The task » Your task is to find every line of the data that holds the string "Given" and copy it.

(Saved entries)

-.-.-

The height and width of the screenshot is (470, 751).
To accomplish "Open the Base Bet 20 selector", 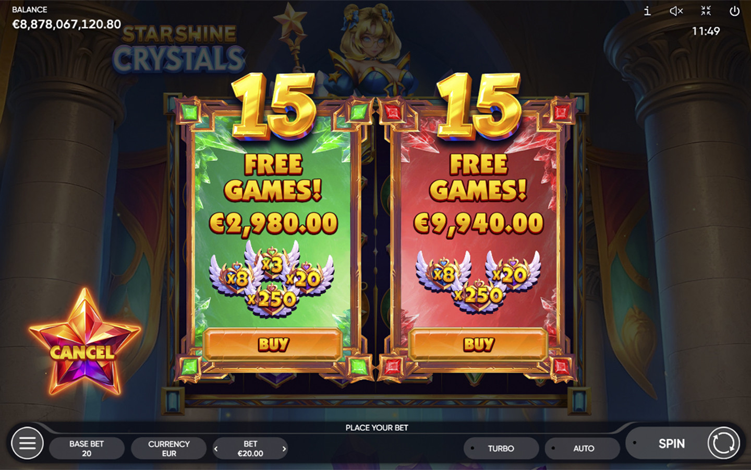I will [87, 449].
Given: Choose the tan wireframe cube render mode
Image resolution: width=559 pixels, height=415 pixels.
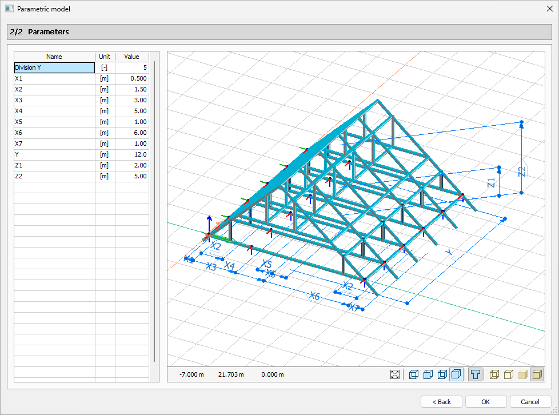Looking at the screenshot, I should click(494, 374).
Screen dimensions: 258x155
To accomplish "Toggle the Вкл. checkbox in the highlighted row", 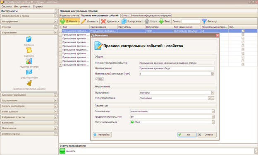I will click(243, 31).
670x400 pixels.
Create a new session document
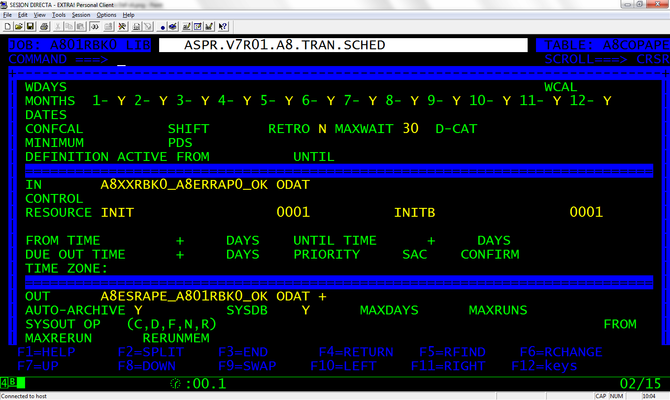tap(7, 27)
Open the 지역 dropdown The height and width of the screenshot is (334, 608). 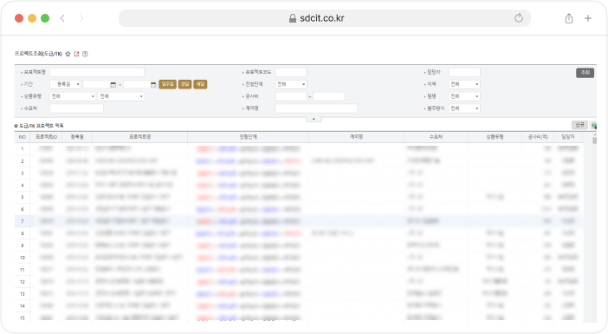(464, 84)
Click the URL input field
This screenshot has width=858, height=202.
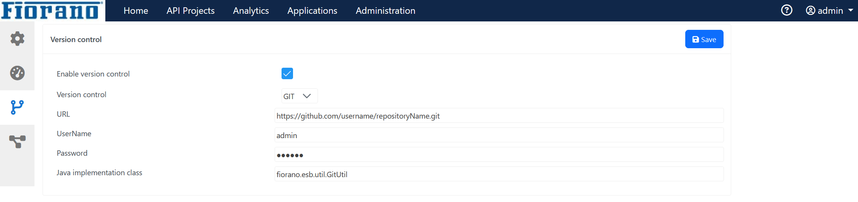(x=499, y=116)
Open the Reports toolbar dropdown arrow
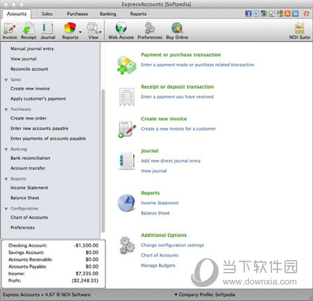 pos(81,32)
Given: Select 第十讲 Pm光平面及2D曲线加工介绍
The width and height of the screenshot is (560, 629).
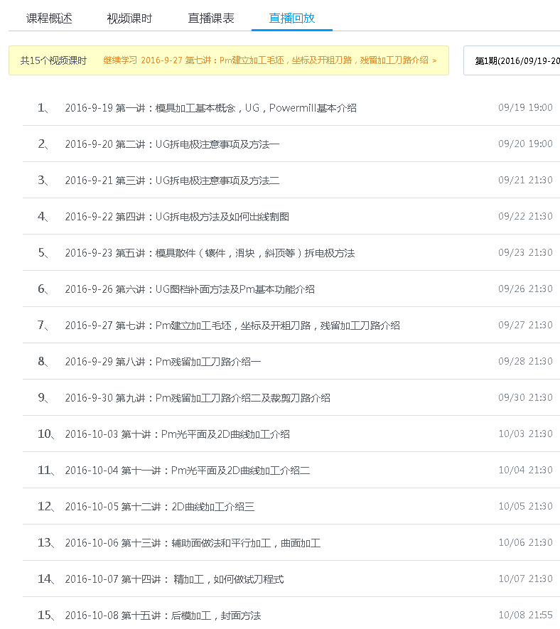Looking at the screenshot, I should [x=177, y=434].
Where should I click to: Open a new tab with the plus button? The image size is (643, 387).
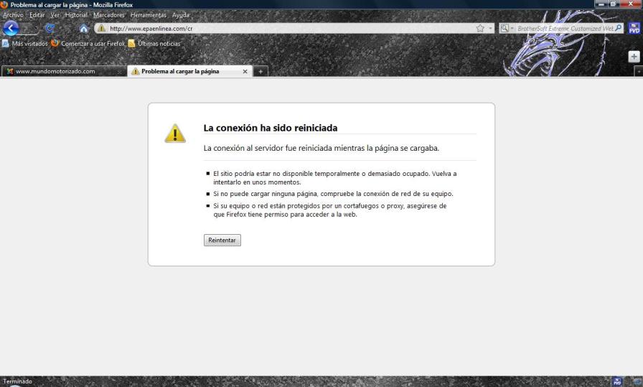(x=261, y=71)
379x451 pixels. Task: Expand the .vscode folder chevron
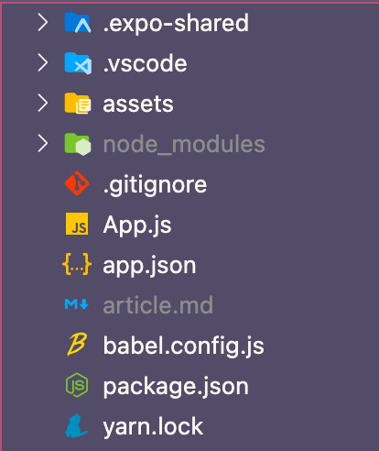(43, 63)
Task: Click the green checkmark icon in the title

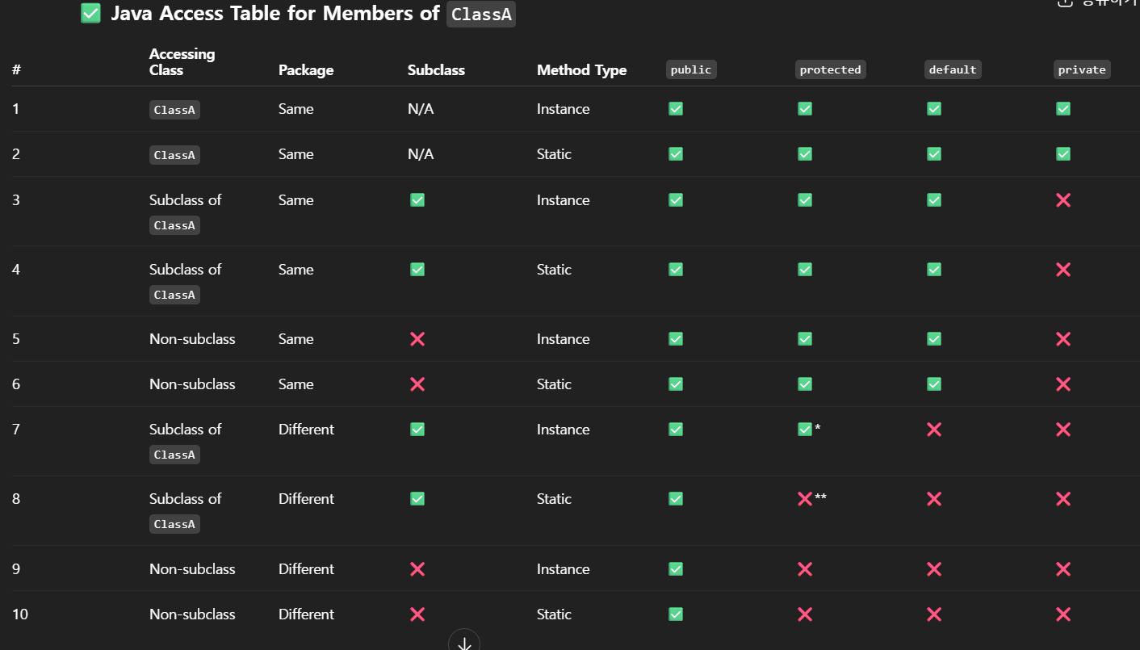Action: click(x=91, y=13)
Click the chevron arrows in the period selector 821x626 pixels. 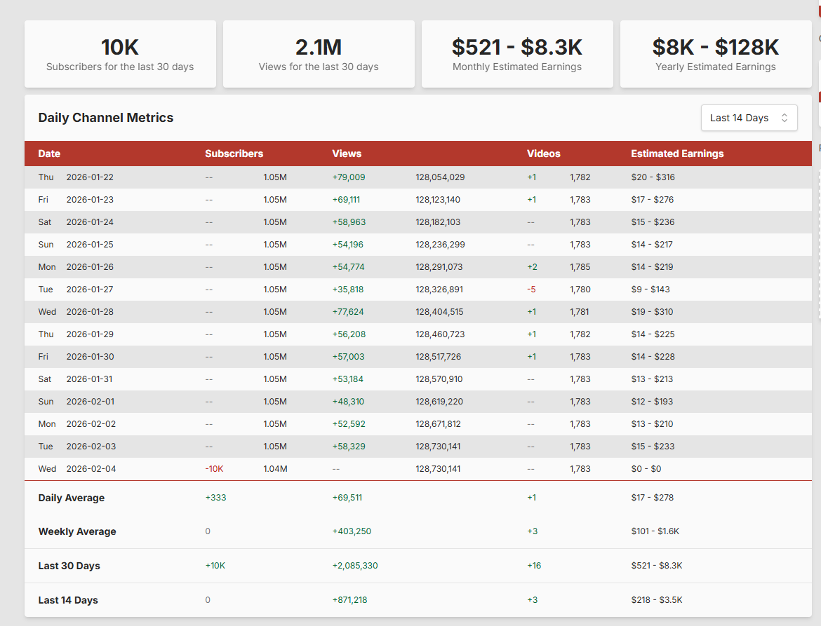785,118

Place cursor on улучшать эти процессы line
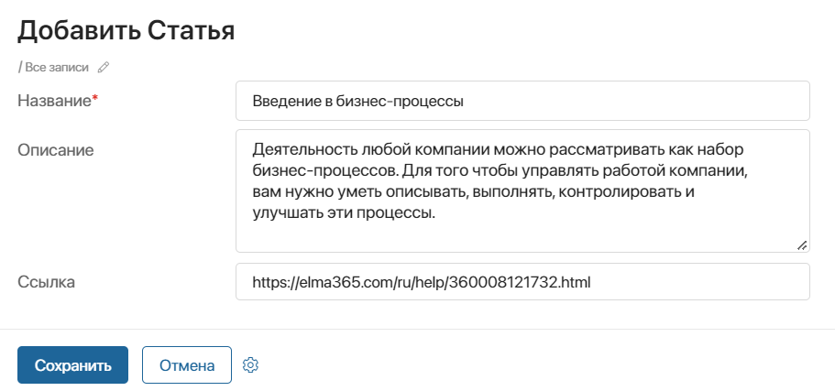345,214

-.-.-

Problem solution »
Given: Choose the tan wireframe cube render mode
Given: Select 第十讲 Pm光平面及2D曲线加工介绍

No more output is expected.